Why do I call this ironic? Well, the heat applied to the domestic fishermen and their federal government managers in reference to Skeena steelhead interception by the northern BC net fleets has been simmering for decades. Over that same time the financial investment in the recreational fishery for Skeena steelhead has grown dramatically. It is hardly a secret that a large proportion of that money comes from the US. Check out how many of the high profile lodges catering to non-resident anglers are owned by our southern neighbours. Look further. There is a large number of booking agents, hosted travel specialists, film makers, pseudo guides, etc. from the US that suck money out of Skeena steelhead. The number of participants in these pursuits has increased at an alarming rate just in the past decade. Has anyone ever heard a peep from a single one of these readily identifiable people about the damage done by their own countrymen to the fish they capitalize on for profit? Remind me.
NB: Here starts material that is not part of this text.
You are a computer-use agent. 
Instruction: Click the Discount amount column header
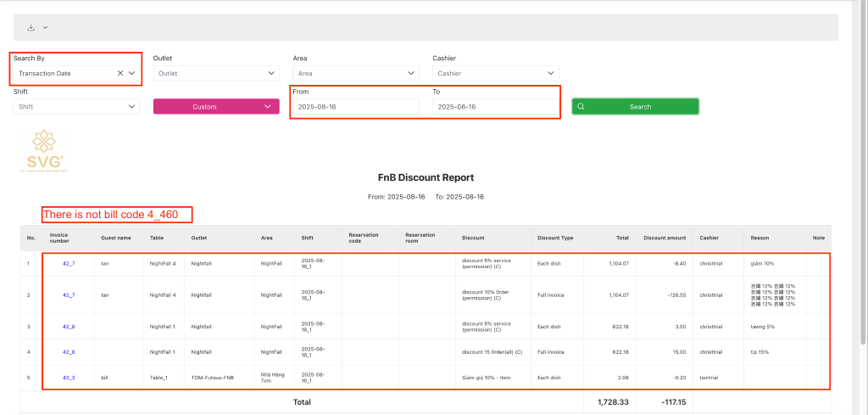point(665,238)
What does a foreign booking agent who extracts 15-20% of the price of a week’s excursion to a blue ribbon steelhead lodge by a fellow citizen bent on catching as many steelhead as possible contribute to sustaining the fish at the base of it all? (One might also ask, what the Canadian economy gets out of that sort of arrangement?)
Lest anyone think I’m overstating the problems with Alaska nets, here’s a link you might want to call up. I’ll add that a You tube search of Southeast Alaskan net fisheries will turn up more evidence of Alaskan fishermen’s behaviour and the obvious complicity of the Alaskan managers than most of us have time to watch. Pay particular attention to the absence of any possibility that non-target or prohibited fish are handled in the manner the Alaskan managers would have us believe.
Then, square the video(s) with the following clip from a message sent by one of the new wave fisheries managers from Alaska. This is from an email dated December 23, 2015.
“An unknown, but likely fairly high proportion of steelhead landed are released alive. Most of the purse seine fisherman I know well say they try to get steelhead released as fast as possible when they come up. Since Skeena River steelhead are more likely to be encountered along the outer coast, most of the incidental capture would be by purse seine gear rather than drift gillnet gear, which would improve the odds of a successful release. Ideally, fish unlikely to survive would be retained and reported and the rest would be immediately released. Regardless of the percent of steelhead released alive, the practice certainly results in a much lower harvest rate on Skeena River steelhead than we see with sockeye salmon, especially considering winter steelhead would be approaching the Skeena River after net fisheries are closed.”
I’ll add just one last comment to this message from Alaska. None of those net caught steelhead from the gill net and seine fisheries out there at the highest interception areas (Noyes Island and Cape Fox) originate from Alaska. Those are all summer steelhead bound for points south. That was confirmed by all the tag recovery data in the 1980s. Winter steelhead have absolutely nothing to do with those Alaska fisheries. Their mention in the same context as Babine sockeye and Skeena steelhead speaks volumes about the naiveté of the author.
I wonder if the army of US anglers who descend on the Skeena every year might ever acknowledge the fact it isn’t just Canadian nets that compromise their fun and profit.